* **EXERCISE DESCRIPTION**: Reproduce every one of the records below word for word, leaving out the pictures.

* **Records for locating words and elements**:
## begin

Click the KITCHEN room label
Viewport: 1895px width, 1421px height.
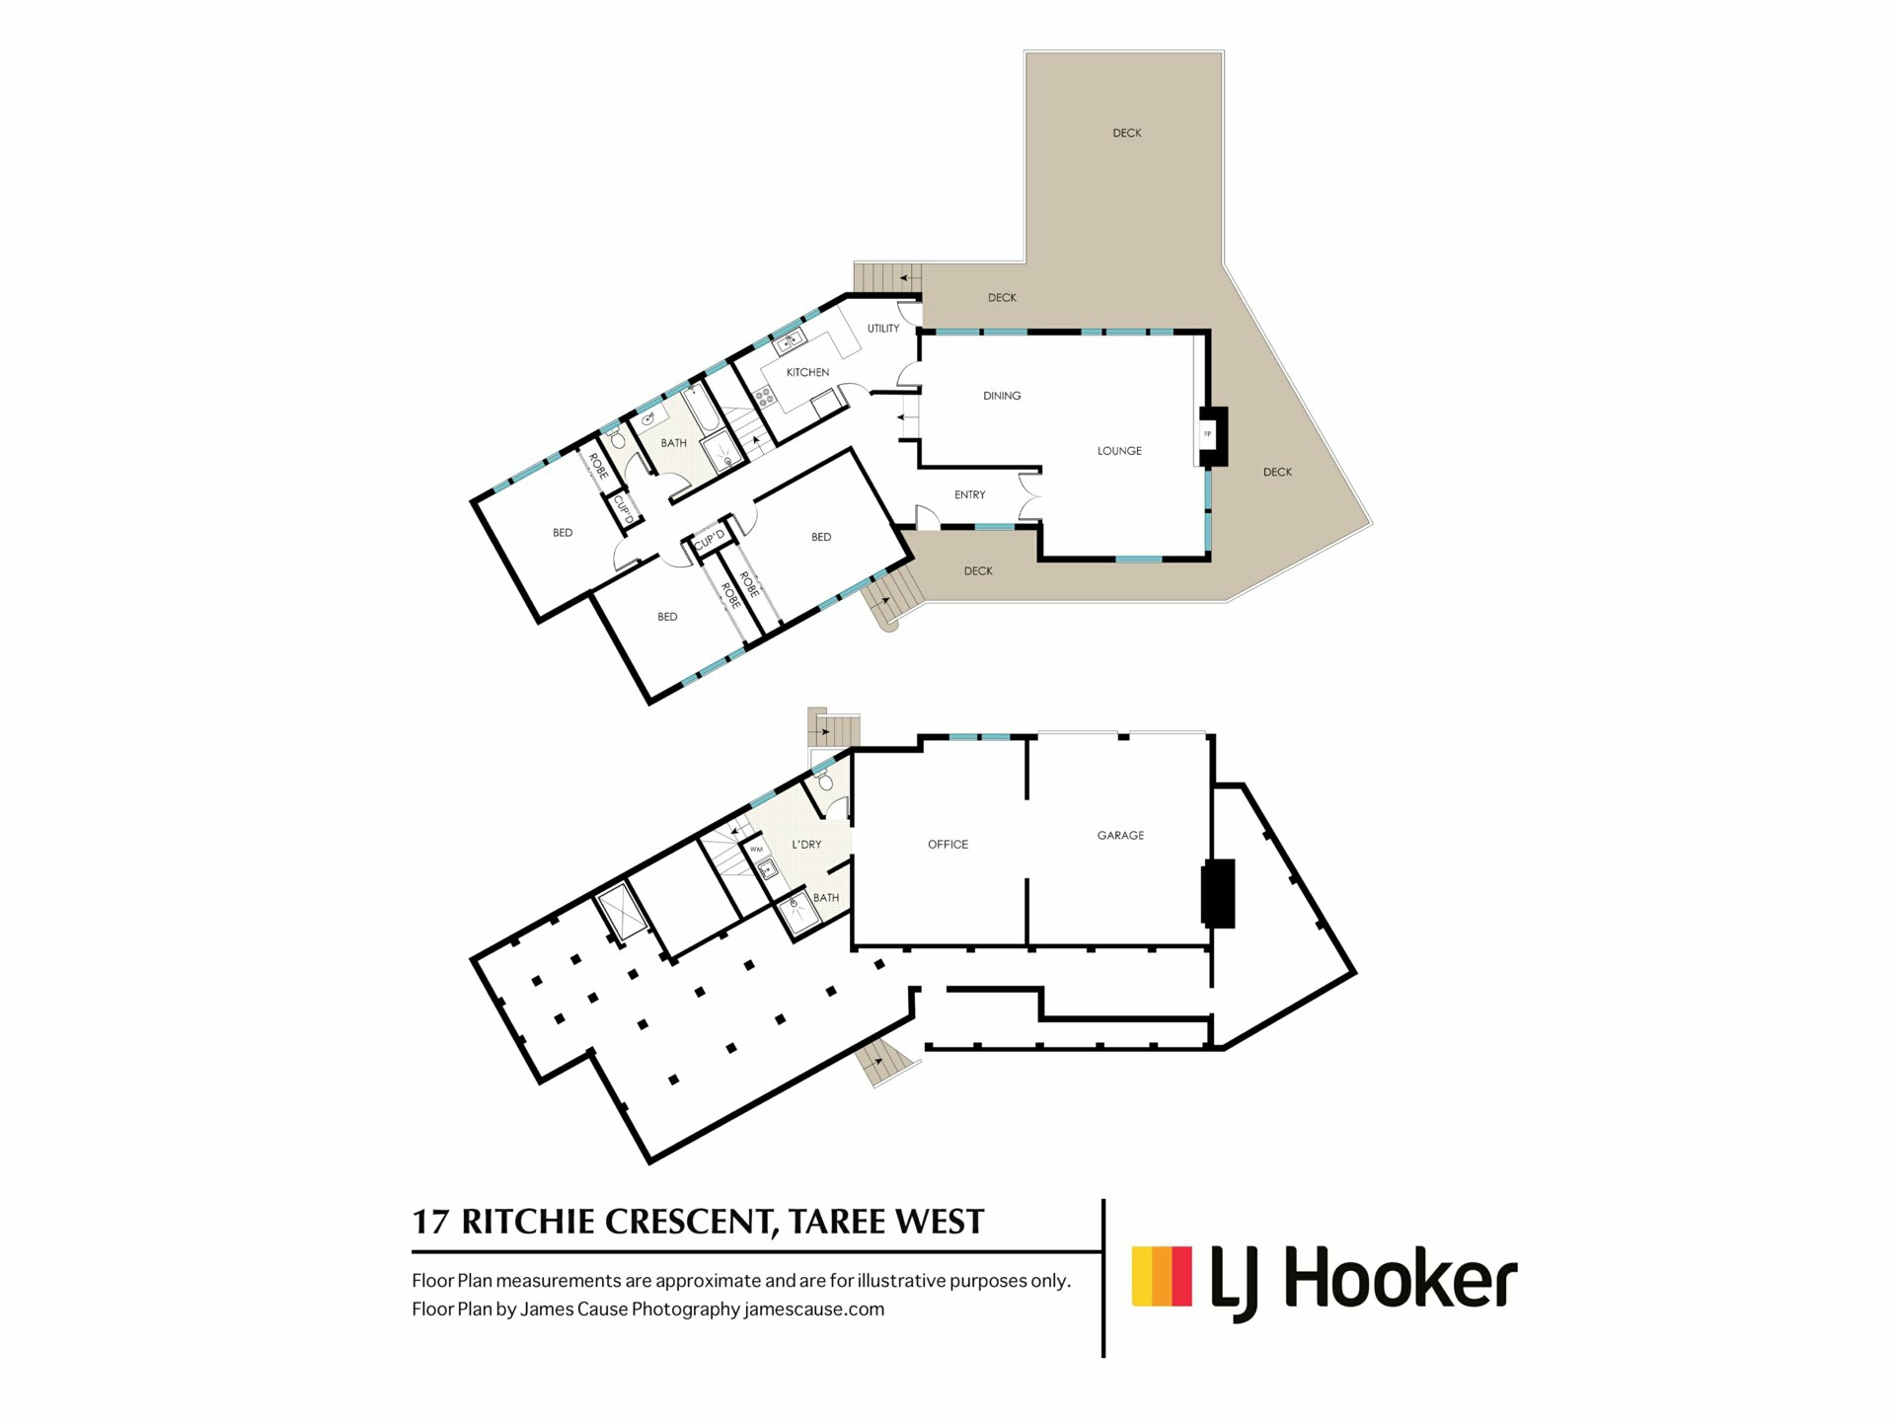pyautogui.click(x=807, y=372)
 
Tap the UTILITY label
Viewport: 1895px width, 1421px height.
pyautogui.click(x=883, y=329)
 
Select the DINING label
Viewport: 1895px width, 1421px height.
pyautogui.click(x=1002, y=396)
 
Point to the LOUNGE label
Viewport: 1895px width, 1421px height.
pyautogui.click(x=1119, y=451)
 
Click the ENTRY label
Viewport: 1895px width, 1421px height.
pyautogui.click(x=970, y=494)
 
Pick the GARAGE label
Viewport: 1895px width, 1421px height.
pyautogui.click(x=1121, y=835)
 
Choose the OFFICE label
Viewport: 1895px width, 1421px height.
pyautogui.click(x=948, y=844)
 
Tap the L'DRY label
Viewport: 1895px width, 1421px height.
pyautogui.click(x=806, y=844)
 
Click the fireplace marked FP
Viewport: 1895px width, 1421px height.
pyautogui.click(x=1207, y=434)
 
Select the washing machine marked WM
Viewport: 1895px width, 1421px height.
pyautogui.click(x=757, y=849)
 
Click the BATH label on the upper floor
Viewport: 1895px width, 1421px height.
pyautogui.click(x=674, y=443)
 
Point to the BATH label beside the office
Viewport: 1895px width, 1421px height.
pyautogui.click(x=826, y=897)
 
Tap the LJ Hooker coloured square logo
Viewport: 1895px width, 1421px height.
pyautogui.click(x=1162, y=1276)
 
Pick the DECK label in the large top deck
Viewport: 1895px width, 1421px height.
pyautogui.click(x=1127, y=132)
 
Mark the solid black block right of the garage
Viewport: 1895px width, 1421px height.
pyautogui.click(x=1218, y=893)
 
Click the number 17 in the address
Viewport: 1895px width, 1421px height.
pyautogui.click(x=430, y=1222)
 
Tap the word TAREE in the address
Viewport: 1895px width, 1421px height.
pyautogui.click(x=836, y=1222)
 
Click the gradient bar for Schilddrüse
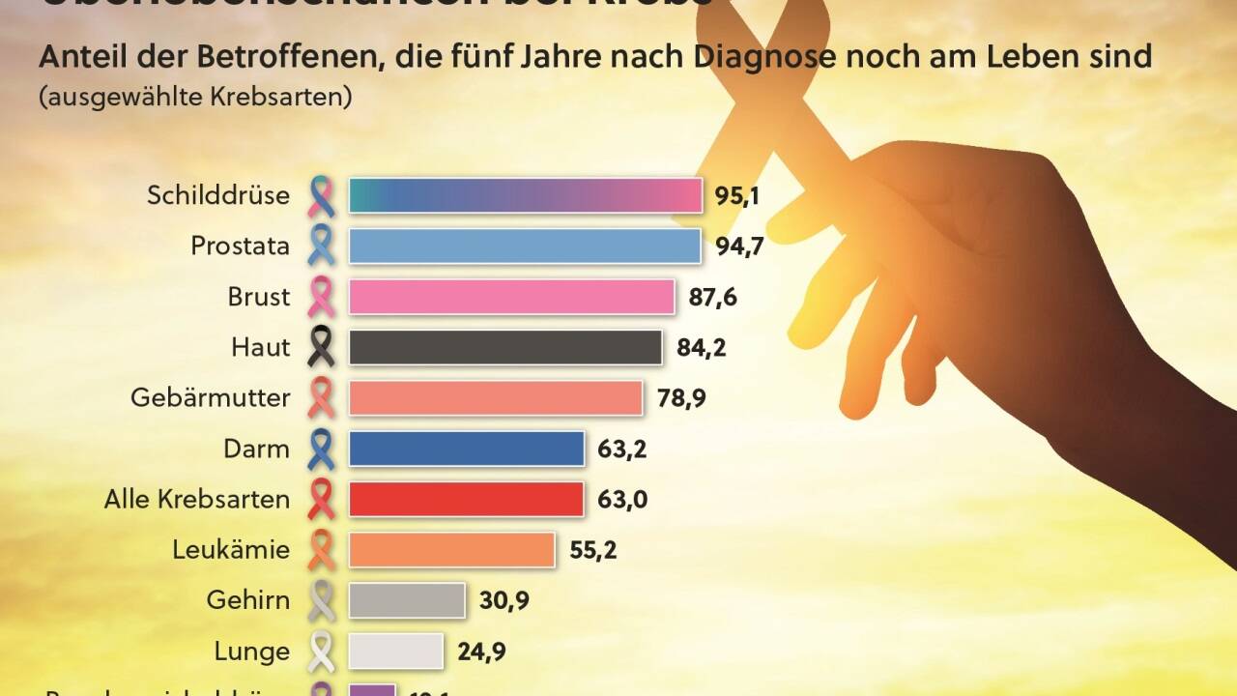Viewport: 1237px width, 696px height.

## end

* **ANSWER IN FULL**:
Click the KITCHEN room label
Viewport: 1895px width, 1421px height.
pyautogui.click(x=807, y=372)
 
Tap the UTILITY label
Viewport: 1895px width, 1421px height.
pyautogui.click(x=883, y=329)
 
Select the DINING label
Viewport: 1895px width, 1421px height.
pyautogui.click(x=1002, y=396)
 
Point to the LOUNGE label
Viewport: 1895px width, 1421px height.
pyautogui.click(x=1119, y=451)
 
Click the ENTRY label
Viewport: 1895px width, 1421px height.
pyautogui.click(x=970, y=494)
 
Pick the GARAGE label
Viewport: 1895px width, 1421px height.
pyautogui.click(x=1121, y=835)
 
Choose the OFFICE label
Viewport: 1895px width, 1421px height.
pyautogui.click(x=948, y=844)
 
Tap the L'DRY label
Viewport: 1895px width, 1421px height.
pyautogui.click(x=806, y=844)
 
Click the fireplace marked FP
Viewport: 1895px width, 1421px height.
pyautogui.click(x=1207, y=434)
 
Select the washing machine marked WM
Viewport: 1895px width, 1421px height.
pyautogui.click(x=757, y=849)
 
Click the BATH label on the upper floor
Viewport: 1895px width, 1421px height.
pyautogui.click(x=674, y=443)
 
Point to the BATH label beside the office
Viewport: 1895px width, 1421px height.
pyautogui.click(x=826, y=897)
 
Tap the LJ Hooker coloured square logo
Viewport: 1895px width, 1421px height.
pyautogui.click(x=1162, y=1276)
 
Pick the DECK label in the large top deck
Viewport: 1895px width, 1421px height.
pyautogui.click(x=1127, y=132)
 
Mark the solid black block right of the garage
Viewport: 1895px width, 1421px height.
pyautogui.click(x=1218, y=893)
 
Click the number 17 in the address
Viewport: 1895px width, 1421px height.
pyautogui.click(x=430, y=1222)
 
Tap the word TAREE in the address
Viewport: 1895px width, 1421px height.
pyautogui.click(x=836, y=1222)
 
Click the gradient bar for Schilddrüse
Viewport: 1237px width, 696px height.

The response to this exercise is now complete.